What I mean by "absorption" is to merely open up as wide as possible to the skill that is being demonstrated. With absorbing, time of arrival or sequence does not matter. Pretend as if you can already do the skill, even though you are vastly inexperienced. Imitate everything you perceive - body language, attitude and facial expression. Cast your attention wide to take in as much as possible at once, and see if it's possible to juggle all these unknown factors. "Fake it 'til you make it." Count on "beginner's luck" to fill in the blank spots. You have nothing to lose, because you have nothing invested.

Since college, have always been able to learn from books. Surprisingly to me, this is rare. People seem to get a book to "have" the contents or refer to it, seldom do they get a book to really learn it. I outline a book if I think it's something I want to learn.  Learning using a book by outlining it can be done with a library book; it's cheaper than buying the book - and I have the contents that I want to use or remember after I outlined it.

The learning skill that has been the most useful for me as a learner has been to observe. Observation pays off when choosing a teacher; barefaced self observation allows faster learning. Each discipline, skill, world of knowledge or study has it's own sense, body language and lexicon, which  it pays off to learn - but not at first. I find that I want to directly experience a subject first, before I'm trained into looking at it from the traditional point of view of how most people learn it. After that direct experience as a complete beginner, I'll understand what the classic solutions have answered.

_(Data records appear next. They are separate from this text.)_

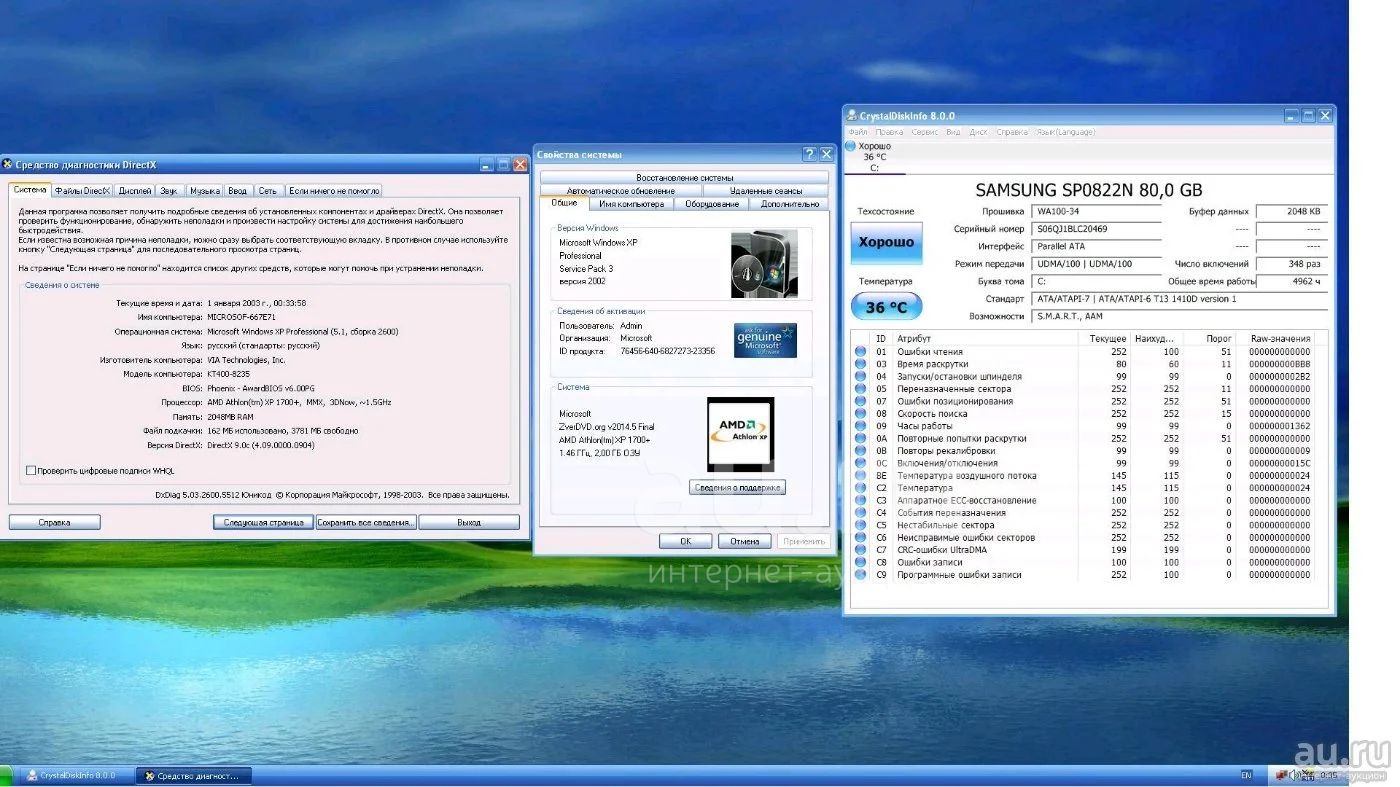Open the Язык(Language) menu
Screen dimensions: 1400x787
pyautogui.click(x=1065, y=132)
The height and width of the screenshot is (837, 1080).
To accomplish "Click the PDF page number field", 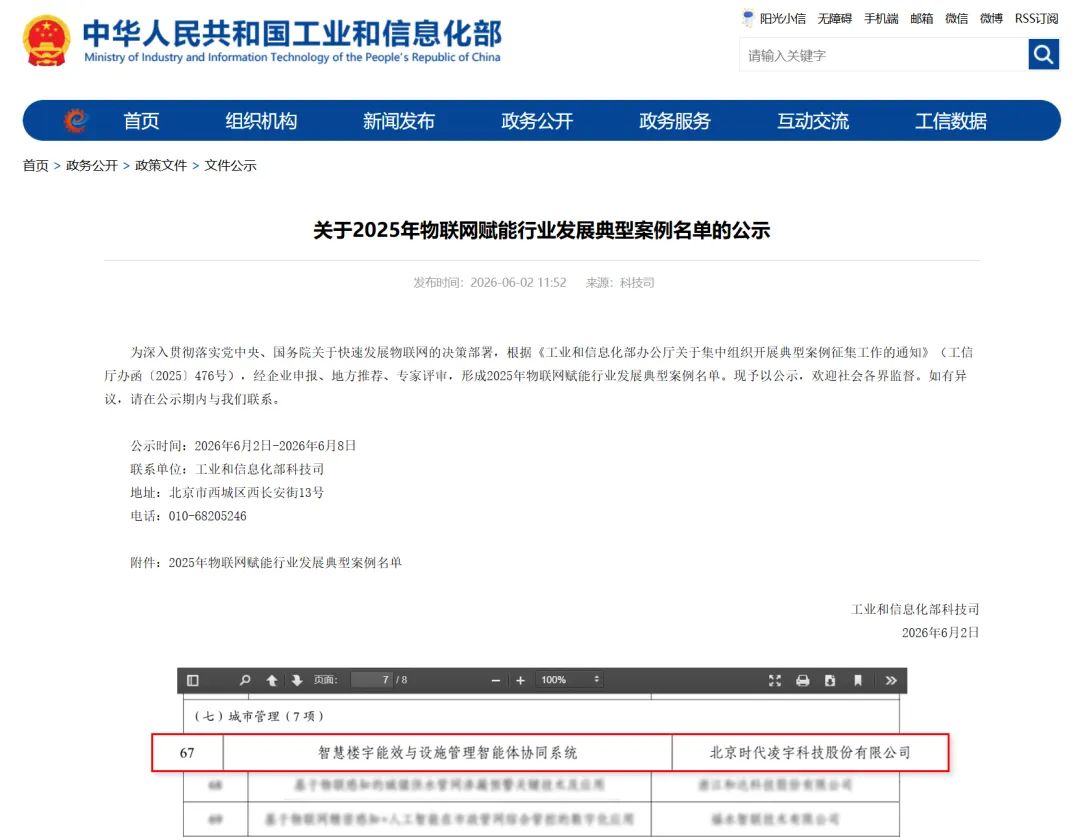I will pyautogui.click(x=371, y=680).
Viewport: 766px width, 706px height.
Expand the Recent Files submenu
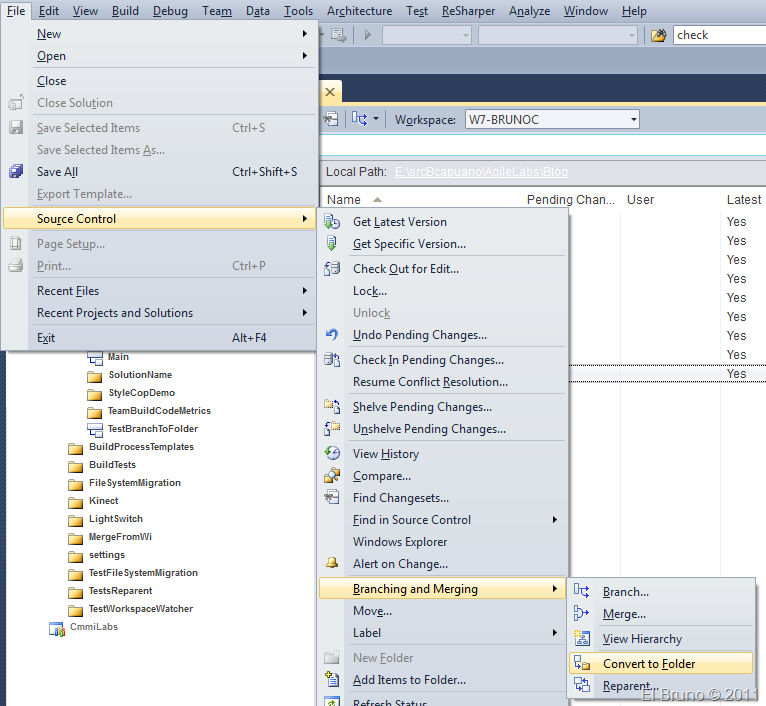304,291
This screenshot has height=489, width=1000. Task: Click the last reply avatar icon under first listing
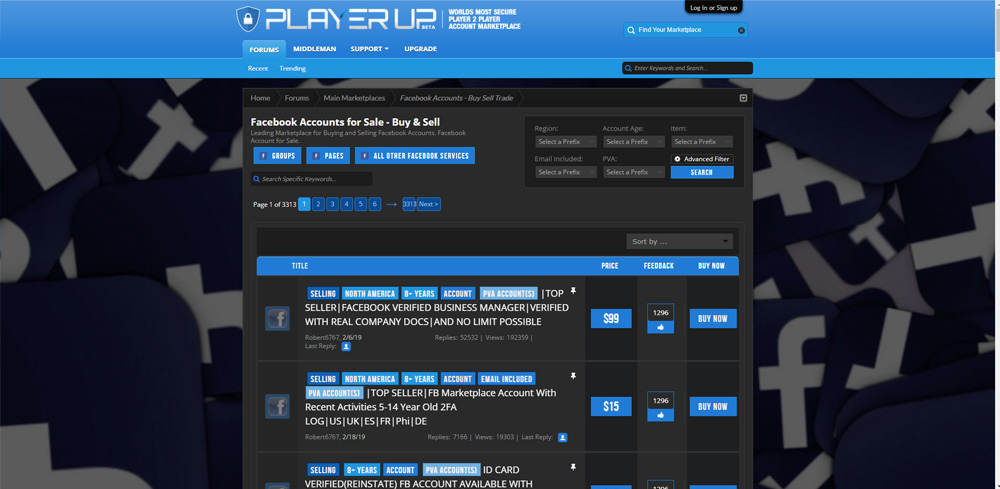tap(346, 347)
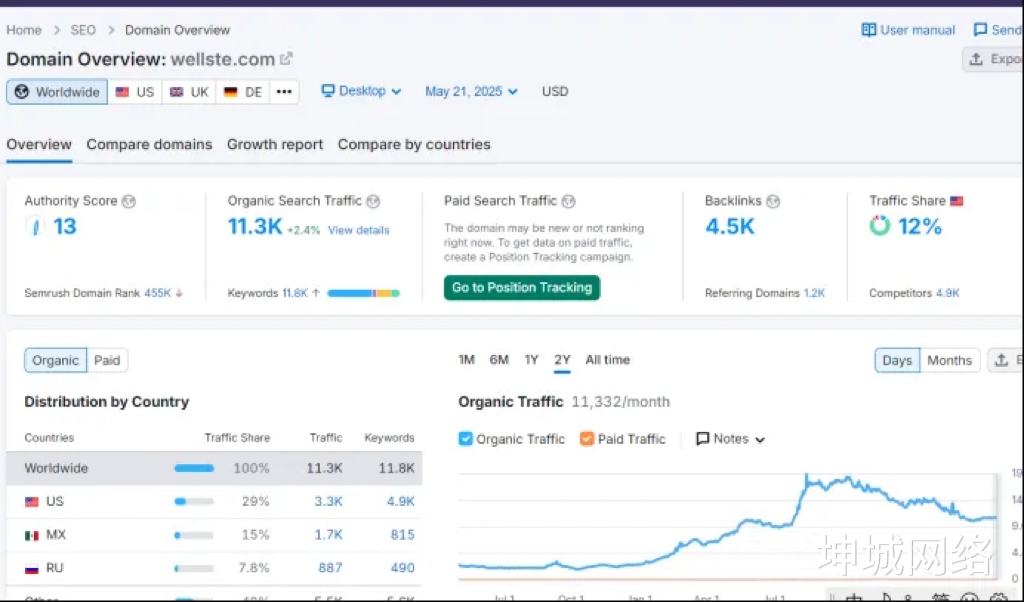Click the Export upload icon
The height and width of the screenshot is (602, 1024).
[976, 59]
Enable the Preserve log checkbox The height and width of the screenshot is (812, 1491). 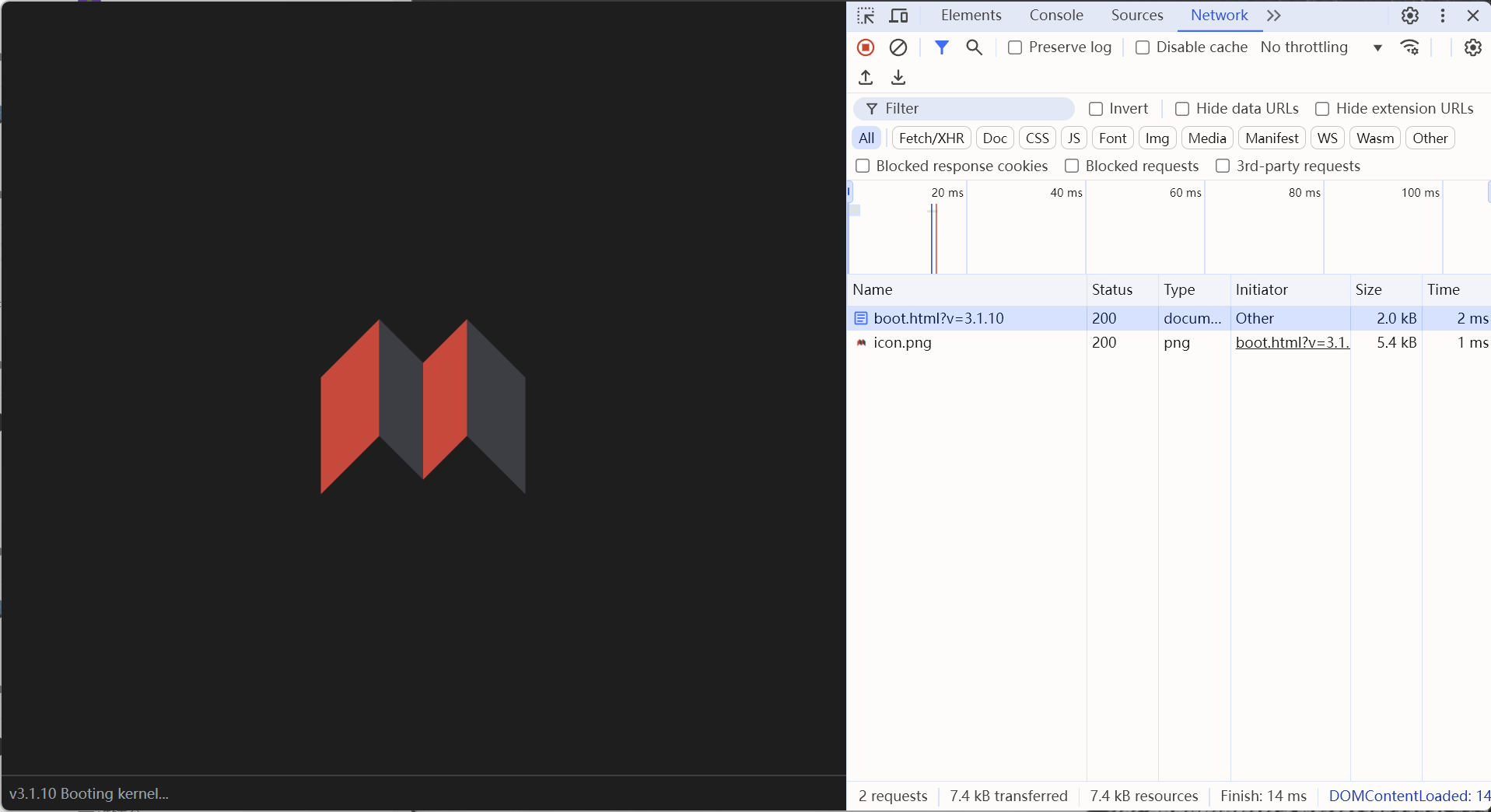(1015, 47)
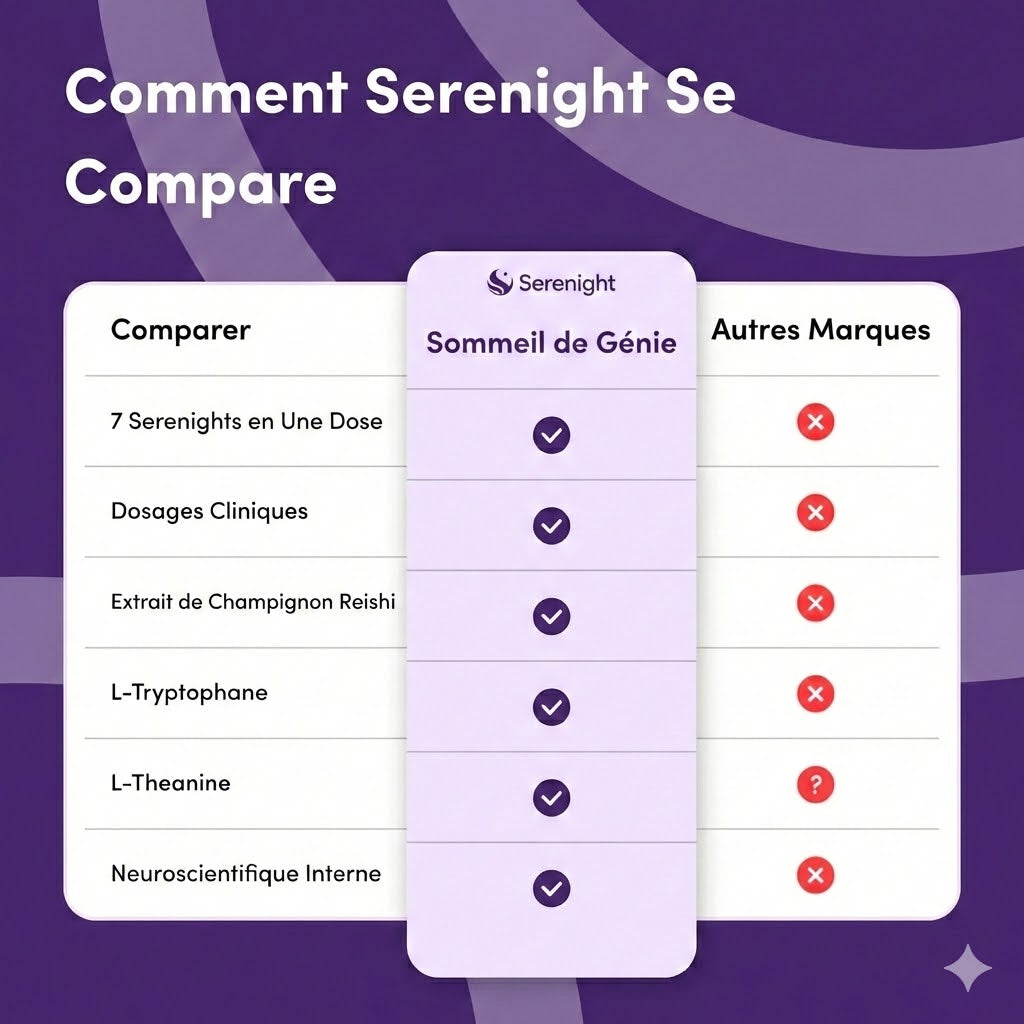Viewport: 1024px width, 1024px height.
Task: Click the Serenight checkmark for Dosages Cliniques
Action: point(551,526)
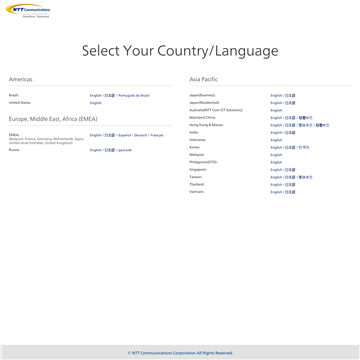
Task: Choose Deutsch for EMEA region
Action: click(x=141, y=135)
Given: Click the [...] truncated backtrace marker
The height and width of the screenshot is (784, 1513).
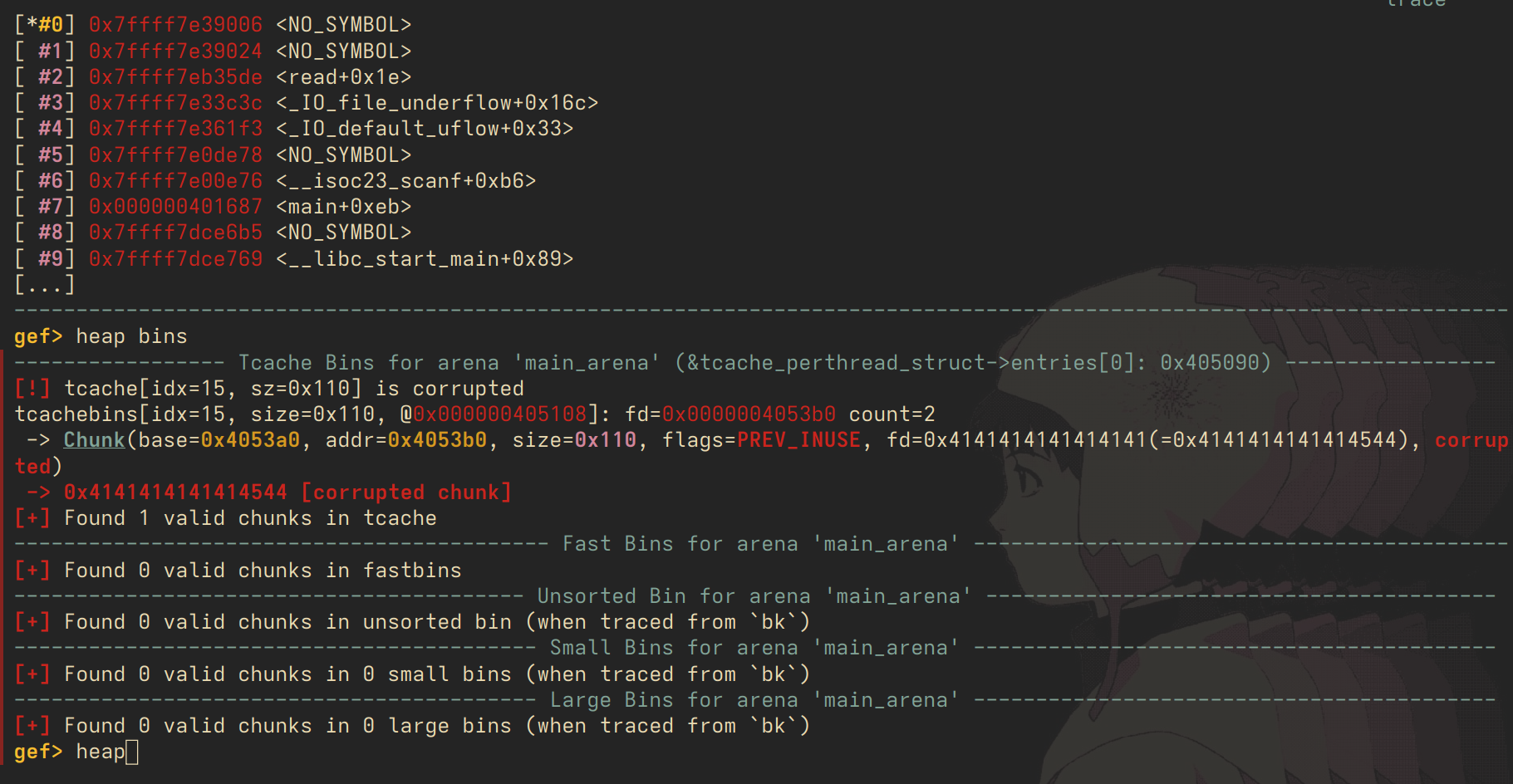Looking at the screenshot, I should (45, 285).
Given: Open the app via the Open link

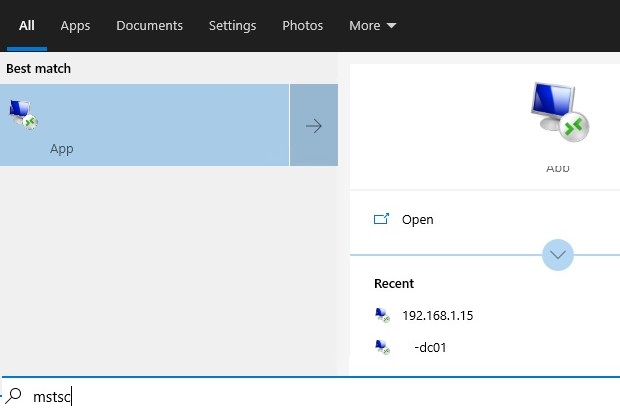Looking at the screenshot, I should pos(417,219).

Sometimes confronting a subject directly will allow me to innovate beyond the classic learning procedures. Sometimes the way I give back to teachers is by asking them original questions that they haven't yet thought of asking themselves. The way to come up with these original questions is to note what puzzles you or fascinates as you first encounter the skill or subject, before you know what others think is "important" about it.

How do you learn best? What do you enjoy about learning?